Vos chers biens, frères...

En costard étriqué, bleu pétrole électrique,
Il électrise les foules, qui font masse, fascinées,
Et, perdant le contrôle, abdiquent au point critique,
Au manitou spirite, manettes et destinées.

Les fidèles highjackés par l’hémophile jactance,
Aux formules consacrées, se lèvent à la parade,
Flattés dans leur orgueil que vienne lustrer l’estrade,
Cet illustre pasteur doté d’une belle prestance.

Du cocktail concocté, les doctes fariboles,
Figent les simples, en l’état d’esprit de leur enfance,
Confiant, au Tout Puissant, leur fardeau, l’allégeance
Conforte en les croyances des antennes-paraboles.

Les orgues retentissent, trompettes de Jéricho,
Eclaireurs ténébreux, zébrant de météores,
-Confits dans leur terreur, hululant en écho,-
Les brebis réfugiées dans leur confiteor.

Conforme aux prophéties, le verbe s’est fait chaire,
Qui fustige les pêcheurs de l’étoile à cinq branches,
Qui tance les mécréants, les chrétiens du dimanche,
Ne donne quitus qu’aux dîmes de l’assistance casher.
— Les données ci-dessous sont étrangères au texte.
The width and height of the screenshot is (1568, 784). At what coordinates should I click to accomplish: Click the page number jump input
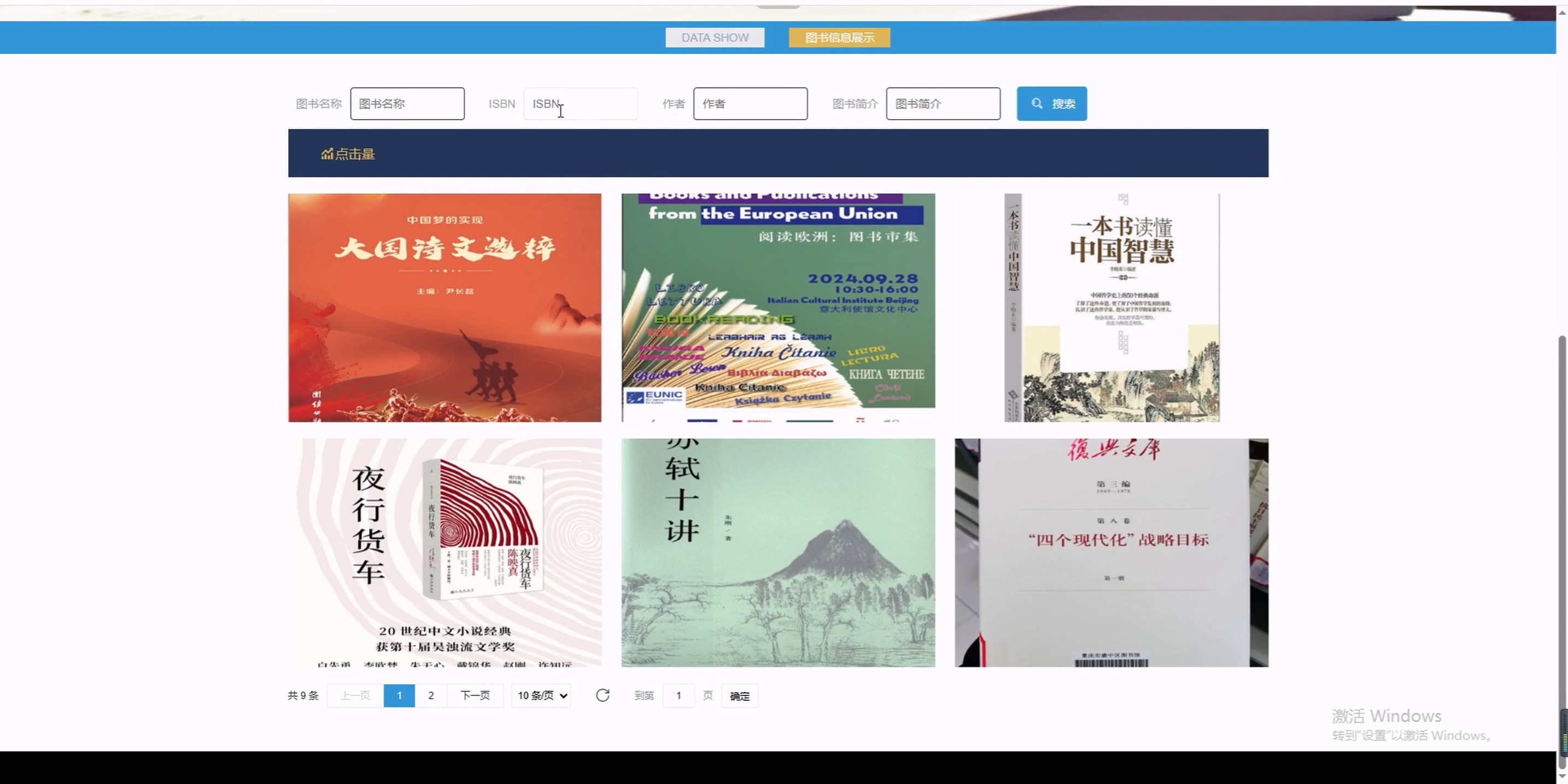pyautogui.click(x=678, y=695)
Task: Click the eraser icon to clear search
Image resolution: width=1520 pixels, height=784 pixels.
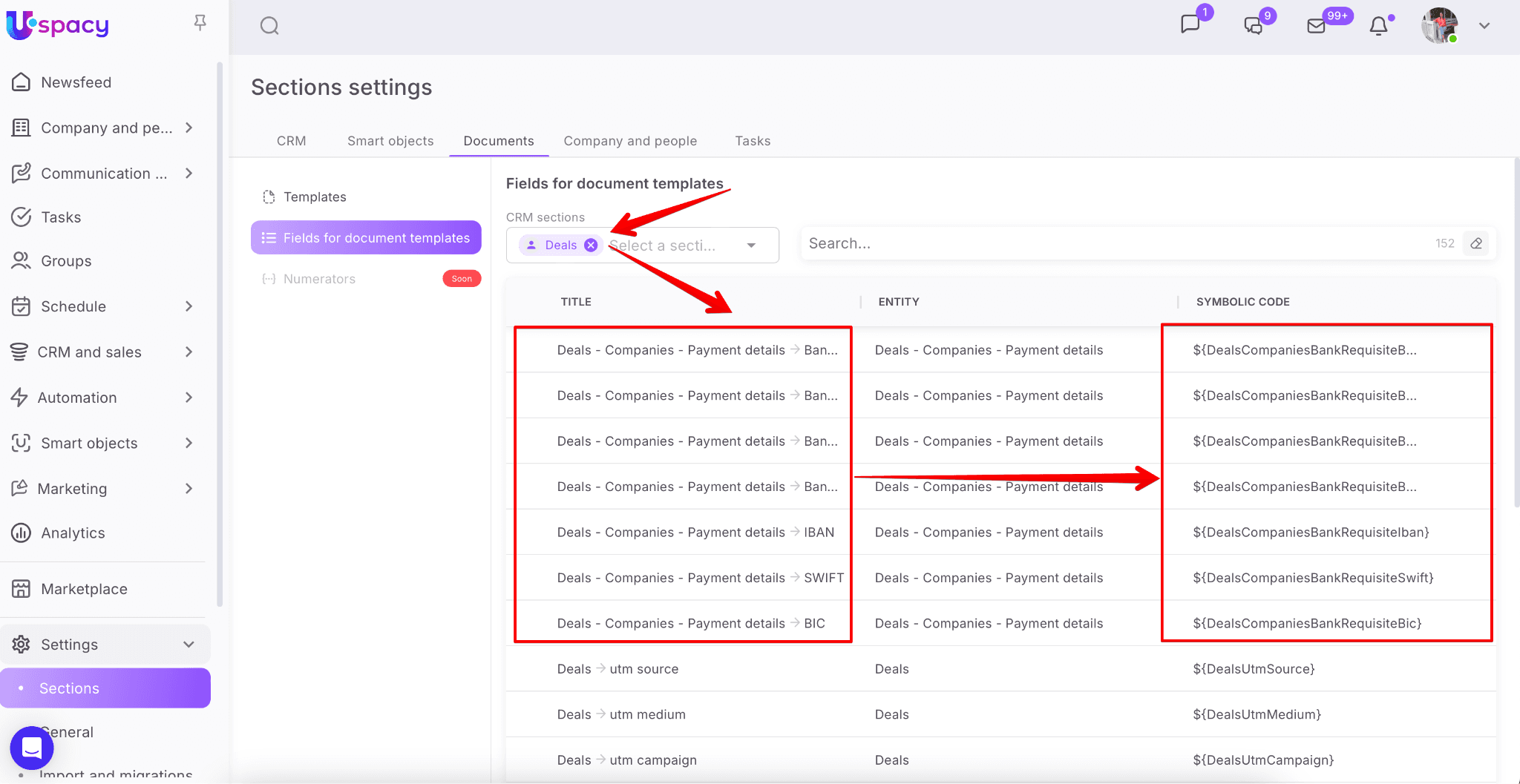Action: tap(1476, 243)
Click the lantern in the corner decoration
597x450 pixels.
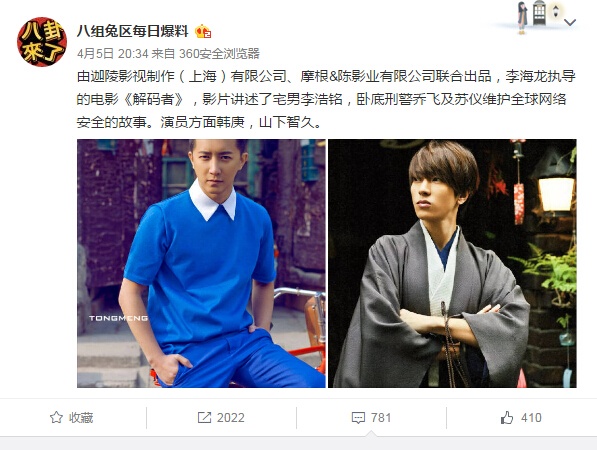click(539, 13)
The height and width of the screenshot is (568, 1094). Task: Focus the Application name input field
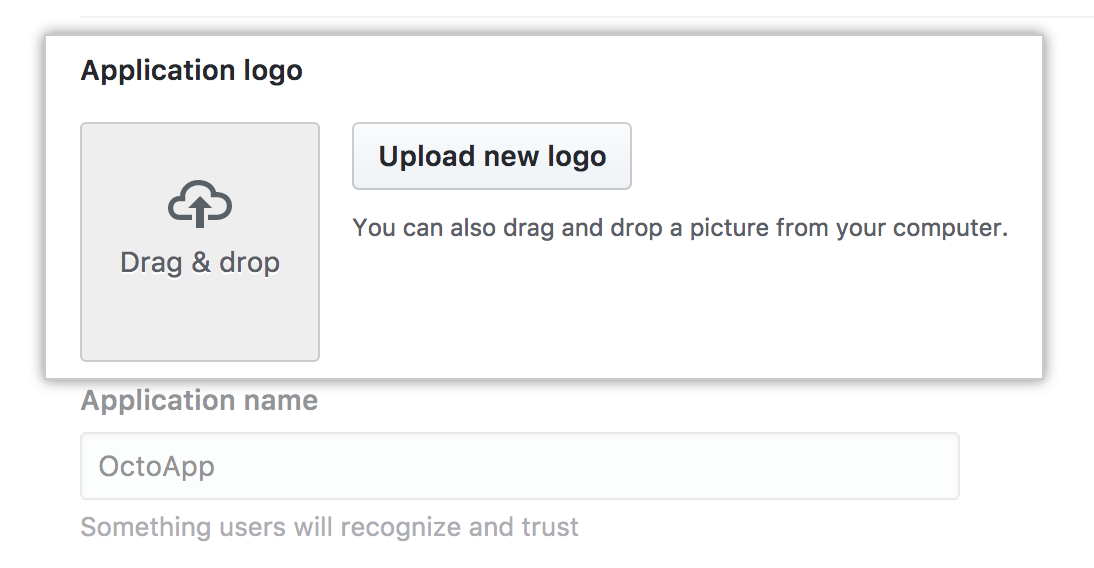(520, 466)
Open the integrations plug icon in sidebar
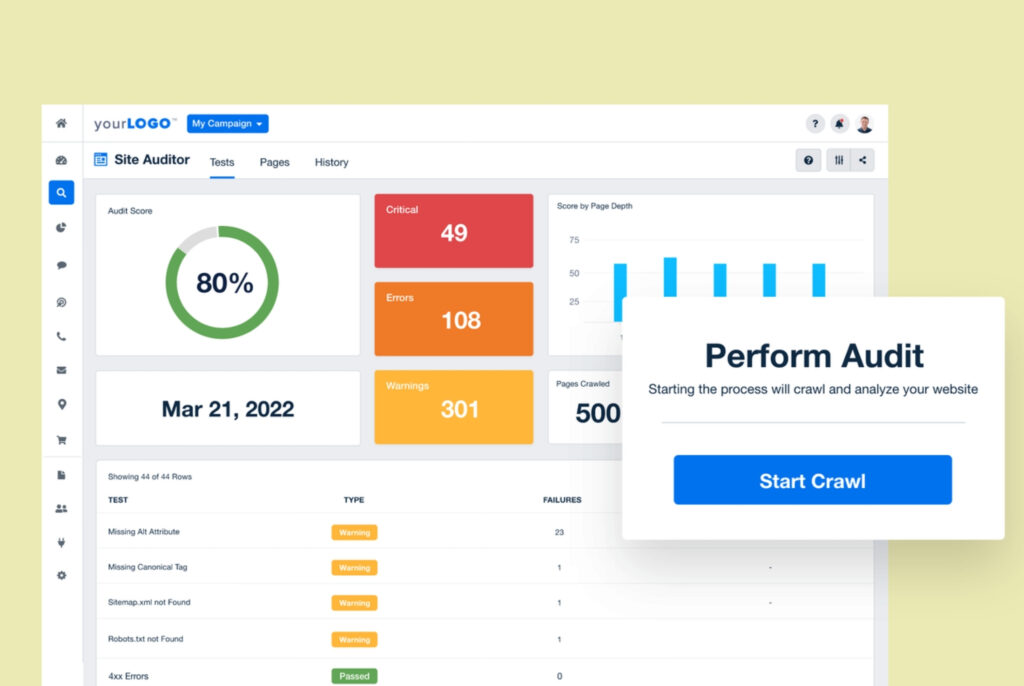1024x686 pixels. click(61, 543)
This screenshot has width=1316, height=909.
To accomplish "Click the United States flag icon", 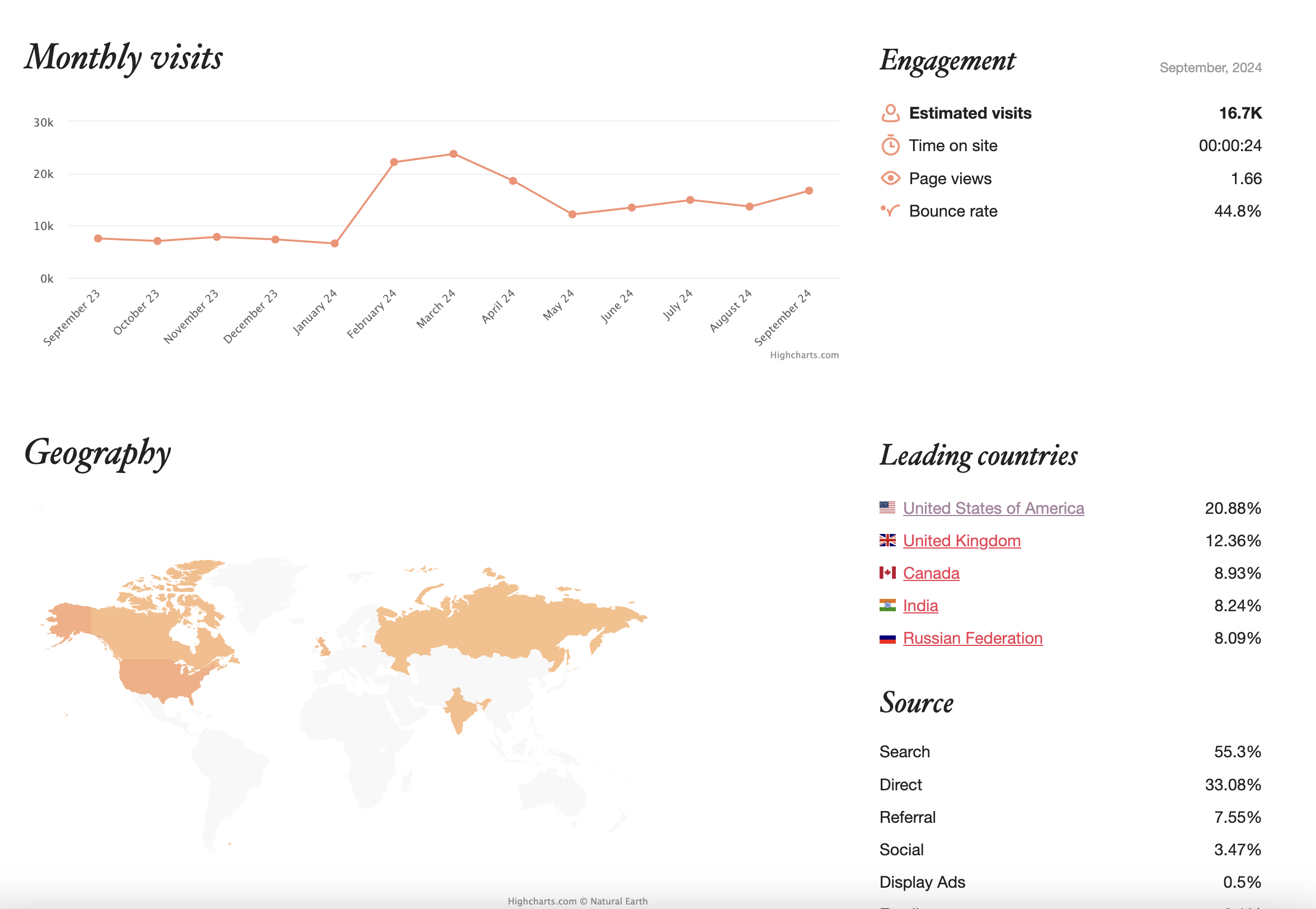I will [887, 508].
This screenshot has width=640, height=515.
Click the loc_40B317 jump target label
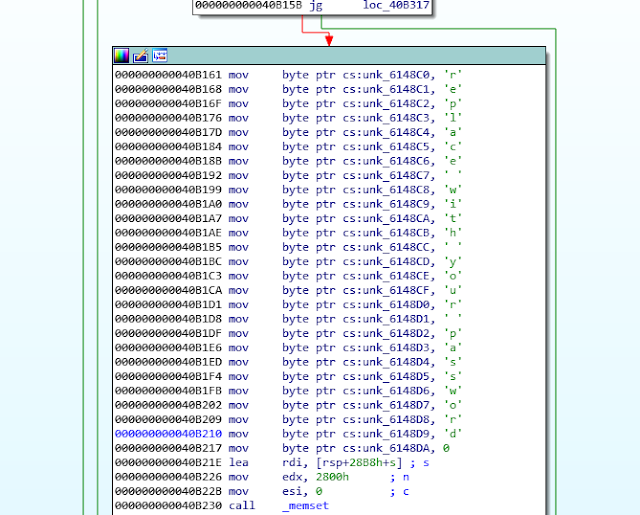pos(396,5)
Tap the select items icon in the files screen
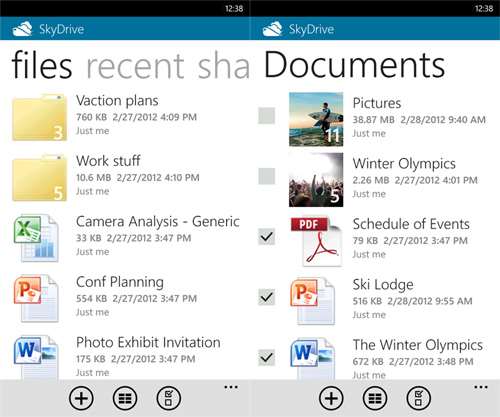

Bouffant ses plumes, le coq, bouffi par l’importance,
Grenouille dans le (saint) siège, effet bœuf des fables,
Jette de la poudre aux yeux, comme des tas de sable,
L’obole de l’assemblée est sa pieuse repentance.

Ils n’en croient pas leur chance, ces cocus de l’histoire,
C’est toucher le gros lot au blackjack, qu’être élu,
C’est hériter du Père (Eternel), leur salut,
Le Démon doit trembler de leurs cris de victoire.

Comme une fusée décolle vers les cieux, à Kourou,
Des bancs, les hourras fusent, s’échappent de la chapelle,
Déposent la chape de plomb sur l’épaule du gourou,
Qui ne s’est pas gouré en honorant l’appel.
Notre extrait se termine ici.